幸せそうな顔をみせて【完】
「何かご不満がありましたか?」


「いえ、そんなことはないです。前の提案書もとてもいいものだと思いました。そして、新商品の性能も素晴らしいのも分かります。でも、もう少し価格の方で譲歩して貰えないでしょうか?」


 小林主任の提案書は素晴らしいものだと思うし、でも、価格は強気なものだった。商品内容が良ければすんなりと契約になると思ったけど、そんなことは甘かったと思い知る。仕事というのはそんなに甘いものではない。でも、ふと思うのが緑川さんじゃなければこの契約が締結していたかもしれないということ。でも、緑川さんはキッチリと最後まで詰めてくる。ニッコリと穏やかに微笑んでいるけど揺るぎそうもない強さを感じさせていた。

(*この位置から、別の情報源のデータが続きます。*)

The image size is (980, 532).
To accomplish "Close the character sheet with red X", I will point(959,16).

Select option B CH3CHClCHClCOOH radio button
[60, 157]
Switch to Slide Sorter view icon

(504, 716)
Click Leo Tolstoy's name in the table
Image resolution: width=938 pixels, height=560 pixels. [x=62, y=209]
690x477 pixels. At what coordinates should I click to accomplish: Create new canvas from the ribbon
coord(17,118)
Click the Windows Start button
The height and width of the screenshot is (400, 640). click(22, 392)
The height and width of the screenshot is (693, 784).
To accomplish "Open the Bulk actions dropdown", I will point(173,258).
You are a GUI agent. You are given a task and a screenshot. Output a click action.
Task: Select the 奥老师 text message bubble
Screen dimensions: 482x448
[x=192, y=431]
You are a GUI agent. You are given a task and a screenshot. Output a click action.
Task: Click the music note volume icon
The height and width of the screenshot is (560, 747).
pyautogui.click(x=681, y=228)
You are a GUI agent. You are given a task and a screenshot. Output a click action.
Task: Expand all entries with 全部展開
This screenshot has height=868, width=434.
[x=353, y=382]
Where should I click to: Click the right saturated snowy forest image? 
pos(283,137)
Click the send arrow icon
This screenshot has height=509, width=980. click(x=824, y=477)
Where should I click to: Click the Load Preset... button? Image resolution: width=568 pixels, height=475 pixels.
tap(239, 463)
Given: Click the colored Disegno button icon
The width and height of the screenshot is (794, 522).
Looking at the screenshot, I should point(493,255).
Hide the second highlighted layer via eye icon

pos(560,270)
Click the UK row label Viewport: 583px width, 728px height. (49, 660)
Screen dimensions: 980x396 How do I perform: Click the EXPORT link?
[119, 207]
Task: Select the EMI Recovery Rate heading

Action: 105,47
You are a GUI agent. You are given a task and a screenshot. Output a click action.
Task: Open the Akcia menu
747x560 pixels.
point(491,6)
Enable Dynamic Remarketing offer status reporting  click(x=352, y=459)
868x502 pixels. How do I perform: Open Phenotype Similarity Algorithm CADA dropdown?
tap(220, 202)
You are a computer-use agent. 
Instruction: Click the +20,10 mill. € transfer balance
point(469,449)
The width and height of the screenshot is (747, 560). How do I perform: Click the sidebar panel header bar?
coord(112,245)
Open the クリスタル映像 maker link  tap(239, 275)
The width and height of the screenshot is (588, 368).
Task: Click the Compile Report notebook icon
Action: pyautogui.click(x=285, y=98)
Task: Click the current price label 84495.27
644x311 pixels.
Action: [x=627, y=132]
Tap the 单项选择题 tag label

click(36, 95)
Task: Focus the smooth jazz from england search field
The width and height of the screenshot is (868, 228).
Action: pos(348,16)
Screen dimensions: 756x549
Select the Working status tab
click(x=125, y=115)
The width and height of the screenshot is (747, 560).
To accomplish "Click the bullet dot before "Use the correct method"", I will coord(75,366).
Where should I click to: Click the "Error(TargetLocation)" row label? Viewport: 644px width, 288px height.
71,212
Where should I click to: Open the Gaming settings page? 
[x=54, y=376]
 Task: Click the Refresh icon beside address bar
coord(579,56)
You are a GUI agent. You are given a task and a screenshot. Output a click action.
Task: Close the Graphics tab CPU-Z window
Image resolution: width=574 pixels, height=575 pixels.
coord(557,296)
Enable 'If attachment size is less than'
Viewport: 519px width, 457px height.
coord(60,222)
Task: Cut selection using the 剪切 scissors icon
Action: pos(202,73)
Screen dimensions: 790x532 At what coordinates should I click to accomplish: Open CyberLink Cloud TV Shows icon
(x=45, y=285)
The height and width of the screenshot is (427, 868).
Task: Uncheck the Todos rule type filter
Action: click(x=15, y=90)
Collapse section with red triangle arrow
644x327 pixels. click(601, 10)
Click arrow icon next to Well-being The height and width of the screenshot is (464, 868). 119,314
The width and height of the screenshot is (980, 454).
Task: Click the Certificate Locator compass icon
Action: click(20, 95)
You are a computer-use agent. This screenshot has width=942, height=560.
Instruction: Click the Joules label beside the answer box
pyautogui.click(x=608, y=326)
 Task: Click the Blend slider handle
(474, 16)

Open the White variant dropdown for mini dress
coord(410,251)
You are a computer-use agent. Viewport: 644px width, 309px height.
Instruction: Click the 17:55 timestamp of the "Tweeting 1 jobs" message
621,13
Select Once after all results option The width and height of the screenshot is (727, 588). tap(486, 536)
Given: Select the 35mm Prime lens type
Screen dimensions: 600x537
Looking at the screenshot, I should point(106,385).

 ここはどうしたらいいのだろう。一度持ち帰ってから再度検討するのがいいのだろうか?こんな時に副島新ただったらどうするだろう?一度、持ち帰ってからでなく、この瞬間に契約を決めるのだろうか?


 私が小林主任に出した提案書ではもう少し価格は安く提案してあった。でも、それを小林主任は内容を見直すことで価格を下げることはしなかった。


『ウチの社の商品は他社ではないくらいにいいものだから自信を持って営業して来い』


 これが小林主任の口癖。自信を持つことが大事だといつも言っている。